— Да ведь вы, батюшка, священник, вам сомневаться…
Бабушка Лежнева хотела что-то еще важное произнести и уж сложила было для этого бледные свои губы, как вдруг в коридоре включилось радио и тугой, горячий, как свежеиспеченный батон, голос популярного любимца публики Эдуарда Хиля во всю силу запел:
Забота у нас простая, забота наша такая:
Жила бы страна родная, и нету других забот!

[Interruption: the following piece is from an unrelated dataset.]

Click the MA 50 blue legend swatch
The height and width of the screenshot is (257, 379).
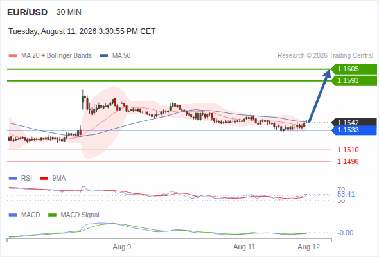[x=104, y=56]
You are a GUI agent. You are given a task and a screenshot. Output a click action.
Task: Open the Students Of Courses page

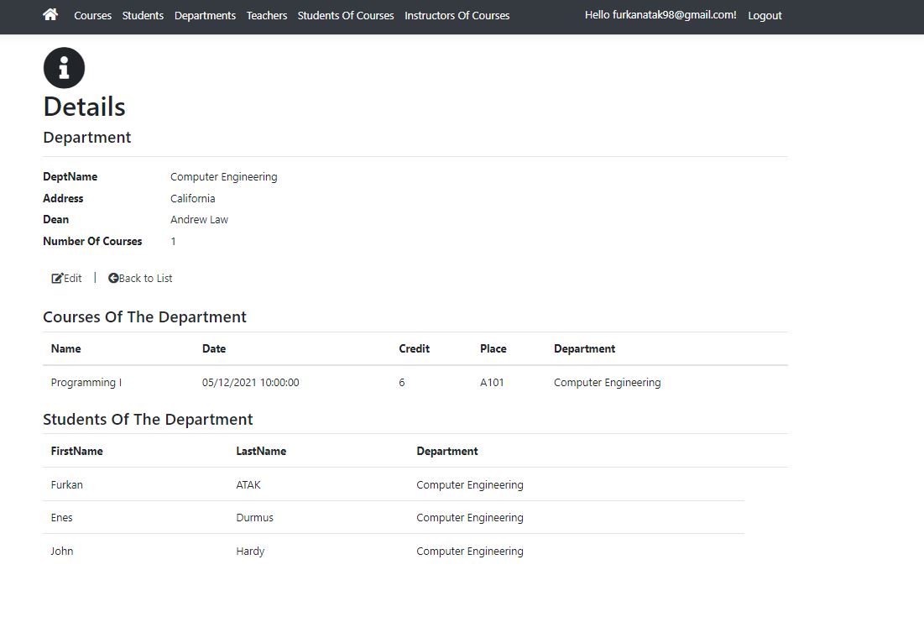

И сне-е-ег, и-и-и ве-е-етер!
И-и звезд ночно-о-й па-а-алет!
Меня ма-а-ае сердце в тре-евожную даль за-а-вет…
Слезы закапали из глаз бабушки Лежневой.
— Видите? Вот у них, — она всхлипнула и быстро, крепко вытерла глаза передником, — вот у них какая забота! И никаких других нету! А он у нас мальчик, да без отца, да с этими вот песенками… Что с ним будет?
— У него мать есть, — с усилием сказал отец Валентин, — она умная.
— Да что мать! — бабушка Лежнева махнула по своей привычке рукой. — Про его мать вы, батюшка, мне-то не говорите, у нее у самой жизнь покалечена. Мы ведь с ним про самые главные вещи помалкиваем. Зачем его баламутить? Вся школа — атеисты, а наш что, белой вороной будет? Тоже ведь неспокойно.
И она опять вытерла глаза.
— Какая вы хорошая женщина, — словно удивившись, выдохнул отец Валентин и встал. — Я, наверное, ее уже не дождусь, Катерину Константиновну. Мне бы на автобус не опоздать.
— Вы сюда по делам заехали, в Москву? — спросила его бабушка Лежнева и тоже встала.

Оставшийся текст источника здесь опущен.